_WHAT IS EXPECTED:_
Find how many lines in the listing below include the word "screenshot". Give that number only.
*** MATERIAL FOR THIS TASK Section Begins ***
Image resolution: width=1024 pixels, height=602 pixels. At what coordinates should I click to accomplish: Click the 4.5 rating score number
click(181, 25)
*** MATERIAL FOR THIS TASK Section Ends ***
*** MATERIAL FOR THIS TASK Section Begins ***
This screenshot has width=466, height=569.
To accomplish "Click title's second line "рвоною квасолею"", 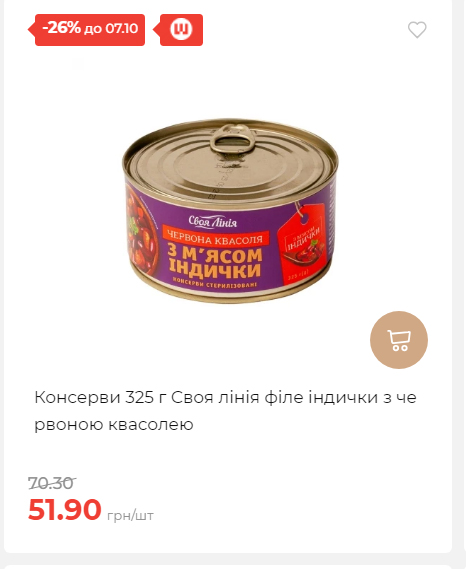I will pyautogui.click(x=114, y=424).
*** MATERIAL FOR THIS TASK Section Ends ***
*** MATERIAL FOR THIS TASK Section Begins ***
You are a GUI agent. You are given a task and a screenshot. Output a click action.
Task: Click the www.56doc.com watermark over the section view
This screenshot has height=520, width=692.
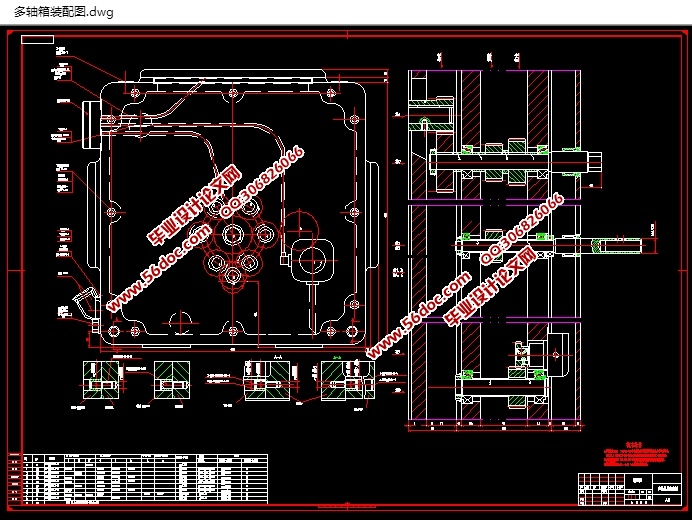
*** MATERIAL FOR THIS TASK Section Ends ***
_EXERCISE SOLUTION:_
3